L’erba del vicino non è per forza la più sapida
E se pensate che solo in alcune cucine si trovino gli esempi più rappresentativi sono pronta a smentirvi. Certo le influenze nipponiche hanno avuto l’innegabile merito di fornirci spazi nuovi per ripensare il consueto, arricchendo la dispensa sensoriale con tecniche e ingredienti, ma non serve necessariamente guardare altrove. La tanto vituperata tradizione dello Stivale è un sussidiario validissimo sul tema. Ce lo ricorda la Bomba di Riso piacentina ad esempio, diventata uno dei best seller dell’Ostreria Fratelli Pavesi a Podenzano, una sorta di timballo di riso cotto nel brodo e mantecato, con un cuore di ragù di piccione (o altro animale da piuma) e porcini secchi, ricoperto di pangrattato e gratinato al forno.
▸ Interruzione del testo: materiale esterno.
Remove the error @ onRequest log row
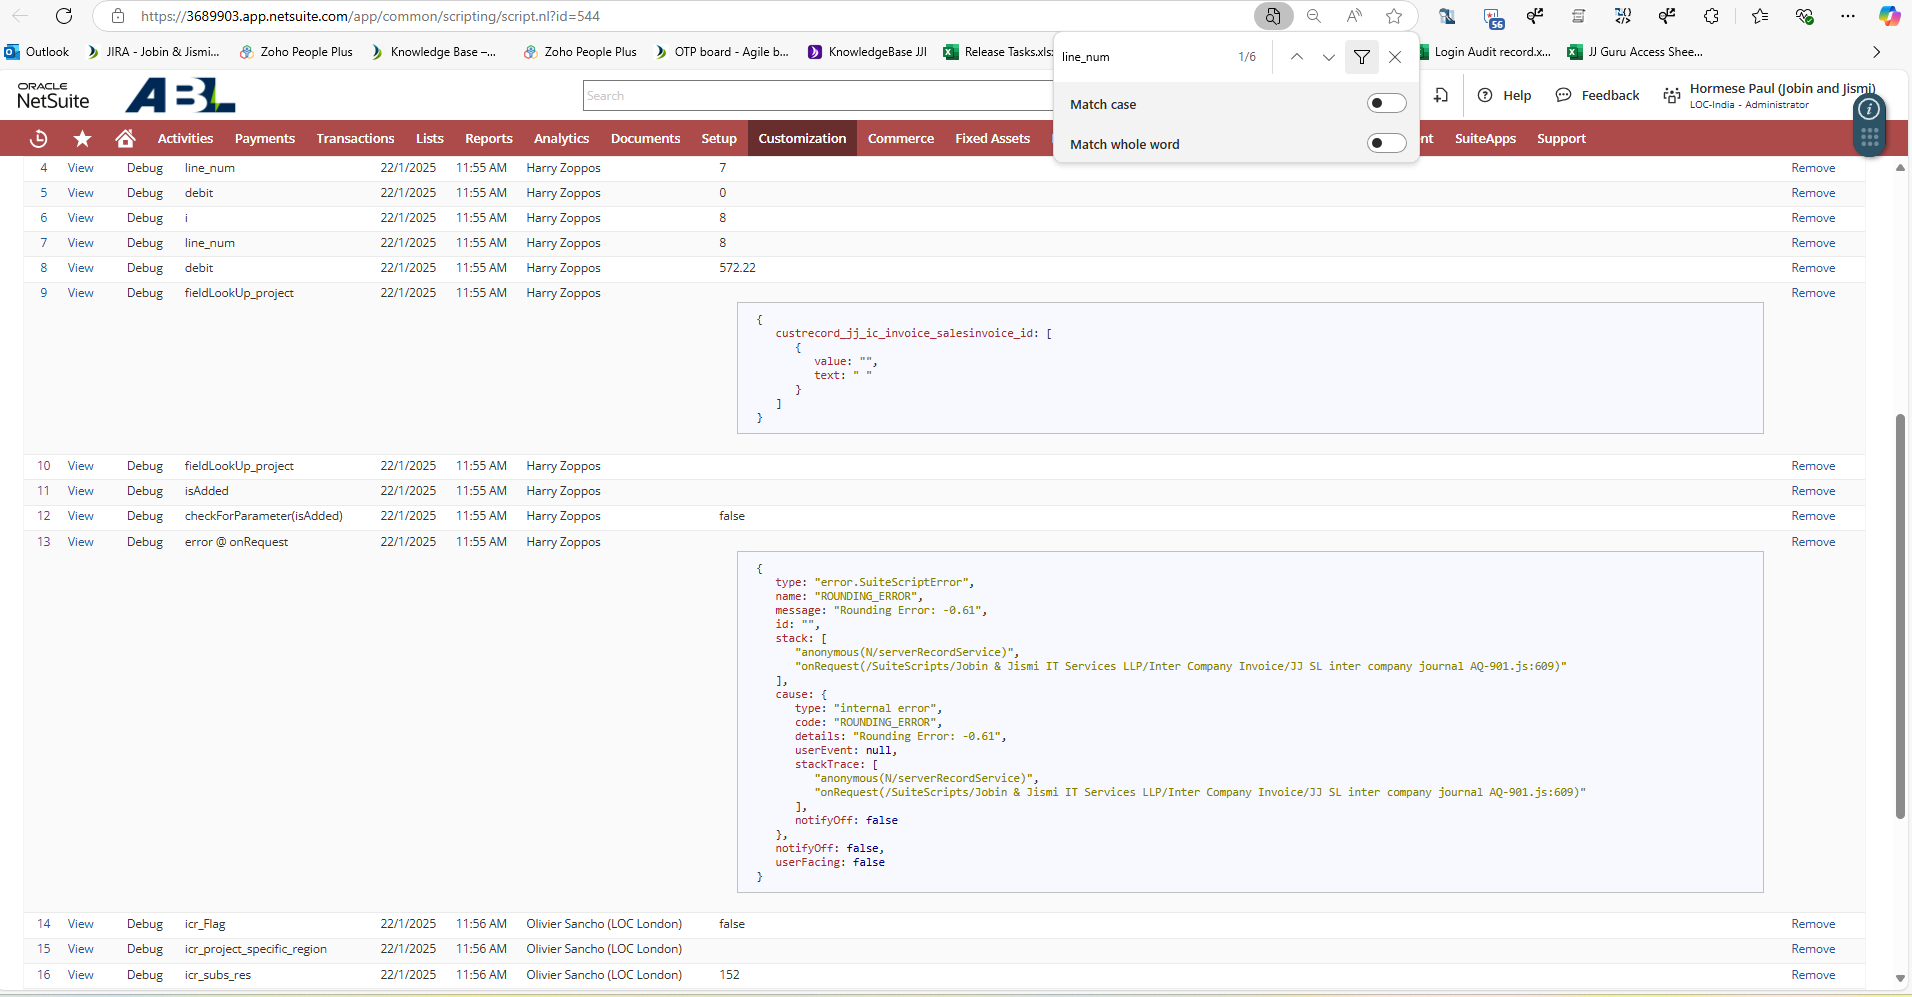This screenshot has height=997, width=1912. coord(1813,542)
Un piatto golosissimo, con un umami stratificato e inteso, quello della cipolla, del Parmigiano, della maillard da rosolatura e del fungo.
Gioca un campionato simile anche il Savarin di Riso, piatto iconico della bassa parmense che Jacopo Malpeli, talentuoso chef dell’Osteria Del Viandante di Rubiera, interpreta fedelmente secondo la ricetta di Mirella Cantarelli, che diede vita al piatto. Lingua salmistrata a fasciare una ciambella di risotto alla parmigiana con al centro polpettine di manzo e maiale fritte, servite con un sugo a base di pomodoro e funghi. Una liturgia nota e una dimensione gustativa ricca e intensa, dominata da una sapidità complessa, quella delle carni e del formaggio ma anche dell’essenziale apporto dei vegetali. Ma non serve nemmeno cercare nella ricchezza dei nostri ragù e primi piatti, ci basta ricordare il sapore di una marinara. Si chiama Umaminara, ed è ormai un signature tra le proposte di Confine a Milano: San Marzano DOP affumicato, crema d’aglio rosso di Nubia, pasta e colatura di alici, gel di basilico, crema di datterini, polvere di capperi, olive, aglio nero, origano, basilico greco e olio EVO. Una versione rivisitata ma nemmeno troppo per una delle pizze che più rappresentato la tradizione Campana in un morso direi quasi didattico. Ricco, pieno, saporito e intenso, o se preferite, umami e kokumi.